Milo avait une aisance orale surprenante et son visage était toujours très expressif, il montrait clairement ses émotions avec une touche d'humour et de spontanéité. Il me parlait si naturellement et franchement. C'était comme si nous nous connaissions depuis des années...

— J'avais plutôt pensé à éleveur de chiens, étant donné le fait que Sacha ne vous lâche plus depuis votre arrivée. Et je dois vous dire que c'est extrêmement rare, ce chien est très attaché à sa maîtresse habituellement.

Je feignais une moue attristée pour accompagner mes propos, ce qui le fit rire.

— Ah ah! Eh bien, vous devriez certainement vous en inquiéter, étant donné le fait que je reste ici pendant un certain temps.

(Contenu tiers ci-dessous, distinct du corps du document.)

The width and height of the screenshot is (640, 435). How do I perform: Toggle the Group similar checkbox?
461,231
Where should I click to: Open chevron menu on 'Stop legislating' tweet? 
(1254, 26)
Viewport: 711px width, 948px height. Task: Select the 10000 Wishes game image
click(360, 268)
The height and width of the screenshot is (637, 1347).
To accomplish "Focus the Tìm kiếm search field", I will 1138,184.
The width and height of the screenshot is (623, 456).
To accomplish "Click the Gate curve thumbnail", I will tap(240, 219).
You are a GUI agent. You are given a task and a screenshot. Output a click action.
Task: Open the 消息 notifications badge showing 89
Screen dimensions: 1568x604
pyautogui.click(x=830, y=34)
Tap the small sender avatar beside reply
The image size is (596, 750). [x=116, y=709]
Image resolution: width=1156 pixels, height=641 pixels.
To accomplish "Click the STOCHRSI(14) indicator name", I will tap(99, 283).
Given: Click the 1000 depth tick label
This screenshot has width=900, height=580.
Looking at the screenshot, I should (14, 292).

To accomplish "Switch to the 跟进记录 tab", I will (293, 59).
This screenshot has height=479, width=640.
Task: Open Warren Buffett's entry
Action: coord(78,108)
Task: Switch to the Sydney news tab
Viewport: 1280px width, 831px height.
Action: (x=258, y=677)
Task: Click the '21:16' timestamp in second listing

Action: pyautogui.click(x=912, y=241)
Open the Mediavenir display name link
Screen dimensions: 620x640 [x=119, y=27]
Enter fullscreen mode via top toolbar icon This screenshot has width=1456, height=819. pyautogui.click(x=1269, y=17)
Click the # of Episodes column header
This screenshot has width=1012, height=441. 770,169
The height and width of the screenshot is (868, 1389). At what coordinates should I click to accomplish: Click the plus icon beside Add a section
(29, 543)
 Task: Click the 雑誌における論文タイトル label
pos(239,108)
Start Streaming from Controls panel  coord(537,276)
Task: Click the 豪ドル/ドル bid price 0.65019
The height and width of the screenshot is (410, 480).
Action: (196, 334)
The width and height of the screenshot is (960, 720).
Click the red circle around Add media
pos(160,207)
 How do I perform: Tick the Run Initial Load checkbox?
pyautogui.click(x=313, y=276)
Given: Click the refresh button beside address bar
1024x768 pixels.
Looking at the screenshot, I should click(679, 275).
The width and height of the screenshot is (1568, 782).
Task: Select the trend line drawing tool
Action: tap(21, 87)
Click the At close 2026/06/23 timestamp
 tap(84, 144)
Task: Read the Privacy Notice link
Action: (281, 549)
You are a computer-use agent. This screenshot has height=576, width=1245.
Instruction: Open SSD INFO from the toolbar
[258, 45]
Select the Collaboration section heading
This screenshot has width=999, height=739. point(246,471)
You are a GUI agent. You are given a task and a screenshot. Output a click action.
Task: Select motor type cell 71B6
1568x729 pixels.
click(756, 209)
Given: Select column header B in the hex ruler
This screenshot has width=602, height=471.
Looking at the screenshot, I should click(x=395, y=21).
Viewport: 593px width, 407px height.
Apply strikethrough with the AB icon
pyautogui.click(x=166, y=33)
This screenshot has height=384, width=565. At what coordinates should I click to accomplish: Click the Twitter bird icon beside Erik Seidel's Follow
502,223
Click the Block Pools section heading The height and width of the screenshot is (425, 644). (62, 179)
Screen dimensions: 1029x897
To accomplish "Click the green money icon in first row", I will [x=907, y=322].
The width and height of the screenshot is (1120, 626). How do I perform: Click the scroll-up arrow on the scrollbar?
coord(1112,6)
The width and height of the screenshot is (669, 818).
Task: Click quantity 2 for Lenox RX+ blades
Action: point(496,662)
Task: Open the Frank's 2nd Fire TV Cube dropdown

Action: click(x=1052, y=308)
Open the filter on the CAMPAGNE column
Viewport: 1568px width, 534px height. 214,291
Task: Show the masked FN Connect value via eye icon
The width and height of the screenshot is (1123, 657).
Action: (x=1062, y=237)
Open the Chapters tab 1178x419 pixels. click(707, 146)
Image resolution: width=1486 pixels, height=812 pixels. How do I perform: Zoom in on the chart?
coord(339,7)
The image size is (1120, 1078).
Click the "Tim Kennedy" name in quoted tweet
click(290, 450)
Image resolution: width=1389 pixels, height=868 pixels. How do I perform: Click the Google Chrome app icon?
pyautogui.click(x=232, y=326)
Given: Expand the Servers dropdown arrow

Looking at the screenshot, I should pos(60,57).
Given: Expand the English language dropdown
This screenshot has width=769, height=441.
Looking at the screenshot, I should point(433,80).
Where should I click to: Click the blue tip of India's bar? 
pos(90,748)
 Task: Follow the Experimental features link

Il ne faudrait pas qu'il se détache de vous pour moi. Cela rendrait tout le monde très triste ici, je vous l'accorde.

— Oh vous savez Milo, permettez moi de vous appeler ainsi, l'ambiance générale n'est plus très gaie depuis quelques temps déjà à cause de l'humeur de Danielo. Mais vous apporterez peut-être un peu de joie, m'exprimai-je en souriant.

En se tournant face à moi, il me regarda longuement avant de répliquer ces quelques mots :

— Je serais ravi de pouvoir ranimer le feu ardent de la vie dans ce château, si tel est votre désir.

Ces paroles avaient comme un double sens, on aurait dit qu'il me courtisait. Il avait osé dire cela. Prise au dépourvu, je poussai la porte d'entrée d'un geste rapide et m'avançai dans le salon. Une fois dans un endroit où je me sentis à l'aise, je me retournais doucement face à cet homme qui ne comprenait pas mon empressement soudain. Tout était allé trop vite. Une simple conversation  avec Milo avait amélioré la vision déjà positive que je m'étais faite de lui. Découvrir sa personnalité était devenu bien plus important et intéressant que son physique attrayant. Cela était insensé : il avait beau être très charmant, ce qui m'attirait le plus, était ce que je ne pouvais pas voir avec mes yeux.

Derrière lui se trouvait Agata mais je sentis qu'il attendait de moi une réponse ou bien une invitation pour passer du temps ensemble. Ne sachant que faire n'étant pas habituée à une nouvelle présence dans ce château et en voulant refouler l'envie trop soudaine de le découvrir, je pris la parole et observai sa réaction.

— Agata va vous emmener jusqu'à vos appartements. Le souper a lieu à vingt heures et mon mari se trouve dans son cabinet. Il ne le quitte jamais, alors il est facile à trouver. Cette gentille dame vous y conduira.

Je sentis une pointe de déception perler sur son visage, comme s'il avait voulu que je l'accompagne ; comme si l'envie que j'avais refoulée était similaire à la sienne. Mais il se reprit et se retira sans un mot en voyant ma domestique quitter la pièce.

Je rejoignis alors ma chambre et commençai à écrire à ma chère sœur, Giulia. Je lui racontais l'arrivée de cet homme dans les détails. Je lui décrivais ainsi mes émotions face à la nouveauté qui touchait le domaine.

Giulia a toujours compris la peine qui m'avait frappée après ce terrible mariage. Elle souhaitait tout comme moi se délivrer du sien. Mariée à un homme plus vieux de trente ans, elle ne supportait plus sa compagnie. Parfois, nos échanges épistolaires ne parlaient que d'un monde où nous serions libres d'aimer sincèrement qui nous voulions. Cette utopie était toujours de courte durée, mais elle nous procurait d'immenses joies. 

***

— Madame n'est pas au château, monsieur Milo. Katerina est partie il y a un bon bout de temps déjà, cria Agata à travers la porte.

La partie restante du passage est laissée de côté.